Angels and Demons
Plot Similarities Of “Angels and Demons” And “The Da Vinci Code”
Angels and Demons Short Comparative Essay
“Angels and Demons” and “The Da Vinci Code” are two thriller novels written by Dan Brown. In “Angels and Demons” the main protagonist Harvard Symbologist Robert Langton is called to help after leading CERN scientist Leonardo Vetra is brutally murdered and is found with the name of an ancient brotherhood ‘Illuminati’ branded on his chest. Upon the discovery that highly dangerous anti-matter has been stolen by the killer, Langdon and Vetra’s daughter Victoria head to Vatican City to pursue the killer and recover the weapon. “The Da Vinci Code” follows a similar structure, Robert Langton is enlisted by the French Judicial Police to the Louvre museum to help understand the murder of curator Jaques Saunière. Unknown to him he is a suspect and after learning this he flees with Saunière granddaughter Sophie on a quest to uncover Saunière’s clues. Both novels belong to the thriller genre and elicit the moods characterised by this genre using similar ideas, techniques and features.
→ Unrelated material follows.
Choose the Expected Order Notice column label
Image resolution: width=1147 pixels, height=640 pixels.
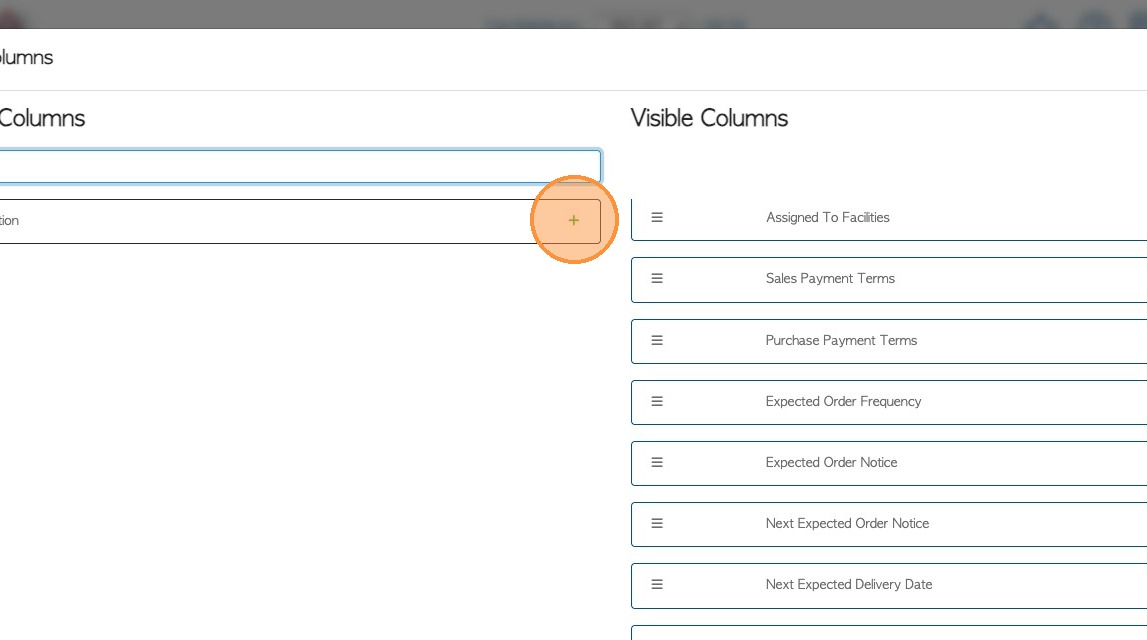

In terms of plot, “Angels and Demons” and “Da Vinci Code” follow a very similar storyline. In both Robert Langdon is awoken in the night for his expertise in Symbology to aid at inconceivable crime scenes. The two novels appear to parallel in this aspect, in “Angels and Demons” Langdon is brought to CERN to make sense of Leonardo Vetra’s Corpse: “The late Leonardo Vetra lay on his back, stripped naked, his skin blueish-grey. His neck bones were jutting out where they had been broken, and his head was twisted completely backward, pointing the wrong way” The body is in horrific shape, Brown’s initial description reveals to the reader that this has been no ordinary murder. Vetra has fell victim to an extremely violent, his killer has been both powerful and skilled as indicated by his rotated neck. The reader’s interest is increased by the brand on Vetra’s chest: “The raised, broiled flesh was perfectly delineated …the symbol flawlessly formed…Illuminati” Brown undoubtedly captivates the reader’s attention, not by the physical brand itself but the word ‘illuminati’ and the weight it carries. In this detail, he sets the plot of his novel in motion and establishes the theme of conspiracy. Langdon’s introduction to the body of Jaques Saunière in “The Da Vinci Code” is also significant. Saunière too is found naked but by his own doing, positioned in a bizarre, unnatural fashion which he did himself in his last moments: “His arms and legs were sprawled outward in a wide spread-eagle, like those of a child making a snow angel…” He also appears to have drawn a symbol on his navel using his own blood as ink: “Saunière had drawn a simple symbol on his flesh – five straight lines that intersected to form a five-pointed star. The Pentacle.” This chapter of the novel serves as a ‘hook’ much the same. Brown very quickly complicates the crime, the twist that Saunière did it all himself renders the novel completely unpredictable for the reader at this point. The Symbol of the pentacle introduces the theme of religion. In both novels, Brown truly ‘commences’ his plots, introduces themes and above all stimulates curiosity and surprise in the reader associated with the thriller genre through his description of both corpses.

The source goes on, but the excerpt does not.